The case revolves around how Barclays avoided the fate of Lloyds and Royal Bank of Scotland and averted a state bailout with an 11 billion pound ($14 billion) fundraising in June and October 2008.

RELATED: Qatari media tiptoes around reporting of Hamad bin Jassim, Barclays scandal

Prosecutors allege the bankers lied to the market and other investors by not properly disclosing 322 million pounds of extra payments to Qatar, disguising them as “bogus” advisory services agreements.

Qatar, a major investor in Britain, and Sheikh Hamad are not accused of any wrongdoing.

When Barclays started to cast around for cornerstone investors during the financial crisis Jenkins, who was known as “Big Dog” by colleagues, wanted to bring in Qatar, which was seeking to diversify its vast oil and gas wealth.

On May 14, 2008, Kalaris emailed Jenkins to ask whether Sheikh Hamad had “any sensitivity” about Barclays approaching other potential investors, such as Abu Dhabi or Kuwait, or whether he wanted to be an exclusive Middle East player.

Jenkins, who read his emailed response out in court, said: “Oh yes he won’t like that. He wants to be (the) special Gulf guy.”

But Qatar had also watched RBS’s steeply-discounted emergency rights, Jenkins said, and was a tough negotiator.

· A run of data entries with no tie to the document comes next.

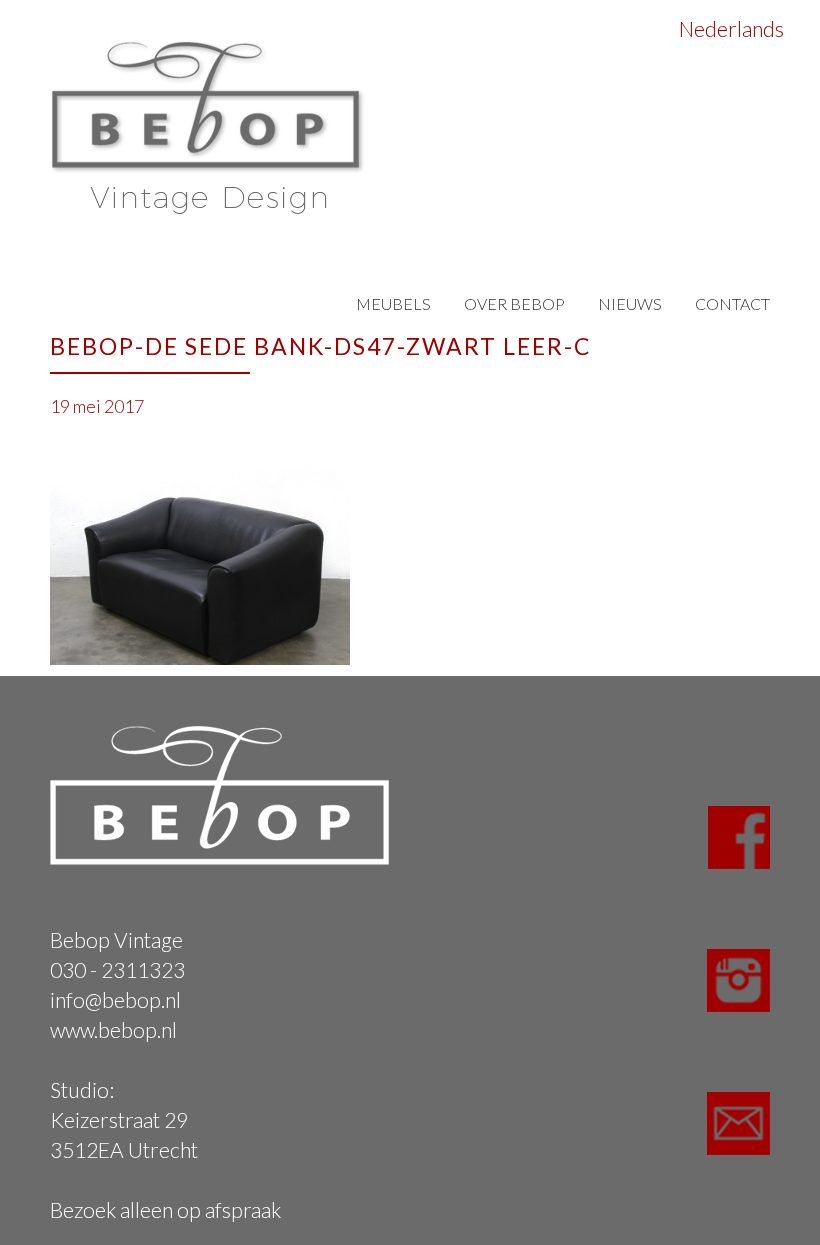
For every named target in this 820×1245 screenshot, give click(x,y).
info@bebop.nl (115, 999)
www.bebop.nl (113, 1029)
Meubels (393, 303)
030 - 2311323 (117, 969)
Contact (732, 303)
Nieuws (630, 303)
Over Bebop (514, 303)
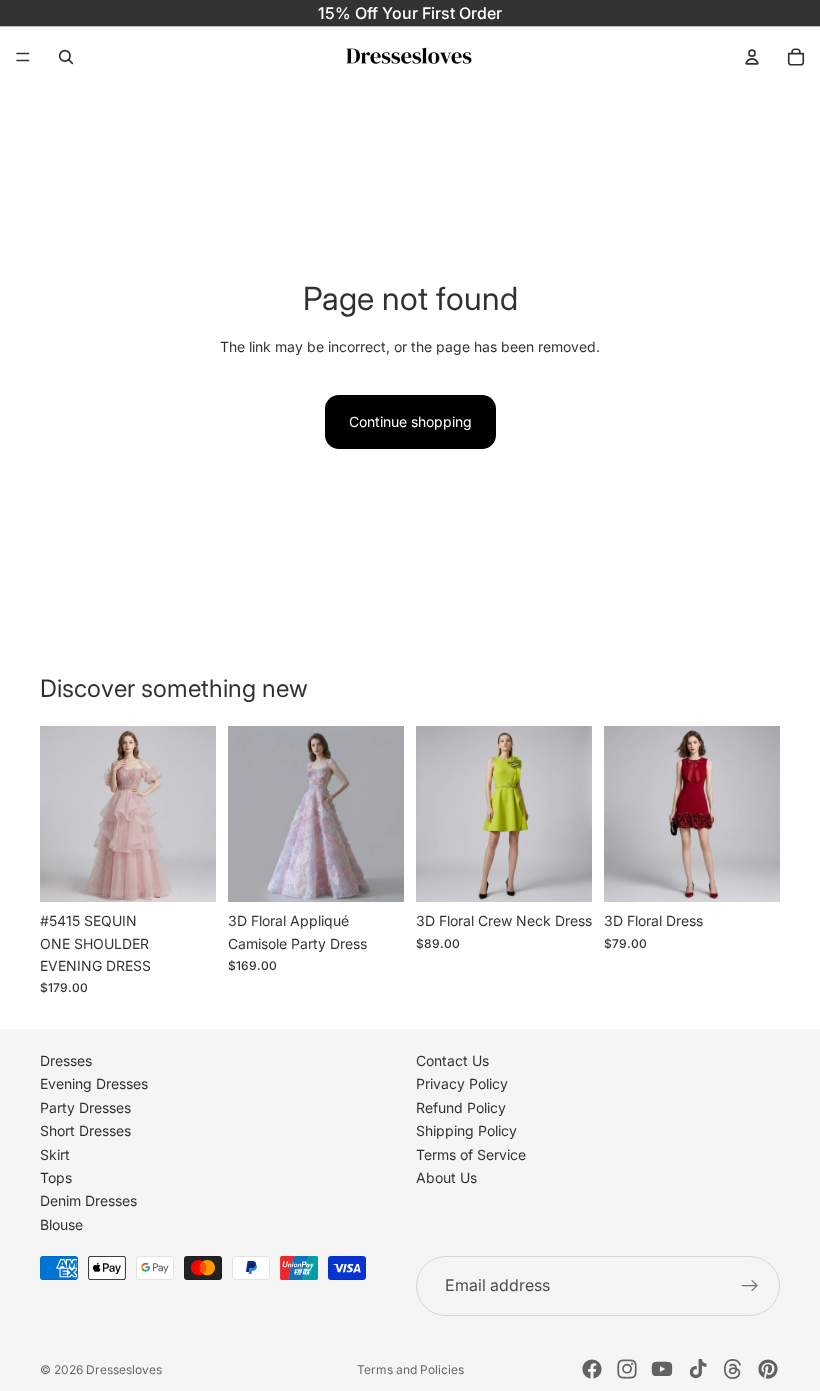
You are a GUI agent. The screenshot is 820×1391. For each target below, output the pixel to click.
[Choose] (185, 871)
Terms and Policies (410, 1369)
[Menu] (23, 57)
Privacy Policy (462, 1084)
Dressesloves (124, 1369)
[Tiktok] (698, 1369)
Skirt (55, 1154)
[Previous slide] (62, 814)
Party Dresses (85, 1107)
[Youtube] (662, 1369)
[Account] (752, 57)
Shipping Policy (466, 1131)
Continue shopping (410, 421)
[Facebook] (592, 1369)
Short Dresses (85, 1131)
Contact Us (452, 1060)
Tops (56, 1177)
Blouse (61, 1224)
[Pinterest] (768, 1369)
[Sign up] (750, 1286)
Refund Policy (461, 1107)
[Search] (66, 57)
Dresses (66, 1060)
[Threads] (733, 1369)
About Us (446, 1177)
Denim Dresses (88, 1201)
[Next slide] (194, 814)
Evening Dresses (94, 1084)
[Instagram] (627, 1369)
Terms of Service (471, 1154)
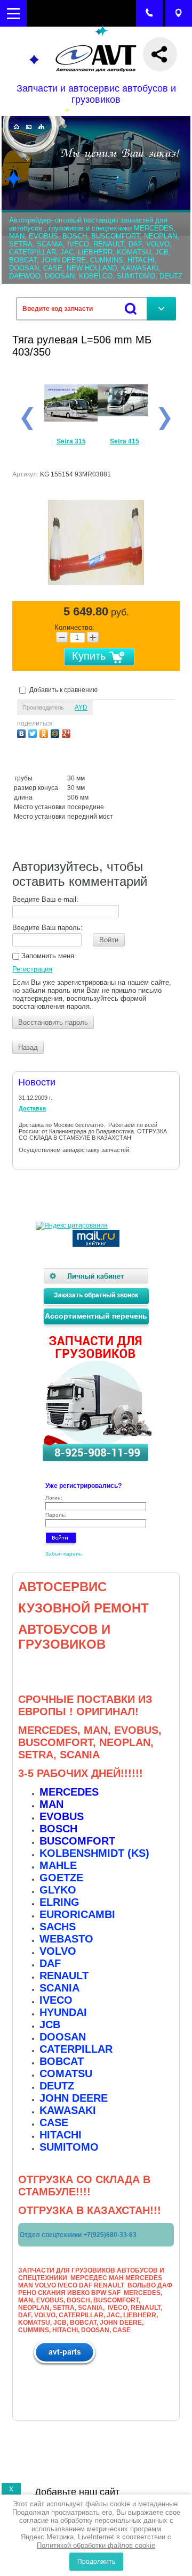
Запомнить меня (46, 956)
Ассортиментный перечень (96, 1316)
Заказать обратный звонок (96, 1295)
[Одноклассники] (45, 732)
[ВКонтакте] (22, 732)
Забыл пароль (63, 1554)
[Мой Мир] (56, 732)
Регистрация (32, 969)
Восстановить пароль (53, 1022)
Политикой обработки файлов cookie (96, 2545)
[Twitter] (33, 732)
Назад (28, 1047)
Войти (108, 940)
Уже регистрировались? (83, 1485)
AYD (81, 707)
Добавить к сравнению (63, 690)
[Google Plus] (67, 732)
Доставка (32, 1108)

“They will have seen the RBS rights issue with a 42% discount so they would be pushing us as hard as possible to apply that discount to this transaction and apply an appropriate fee to this transaction,” he told the jury.

The one-time graduate trainee rose to prominence at Barclays’ structured capital markets division, which grew rapidly by helping clients navigate tax rules.

Qatar’s sovereign wealth fund, which was only set up in 2005, was also booming and seeking investments. As cracks appeared in financial markets, Jenkins said Sheikh Hamad became increasingly interested in investing in banks.

Jenkins, who described his relationship with the sheikh as close, is due to continue giving evidence in a trial scheduled to last around five months.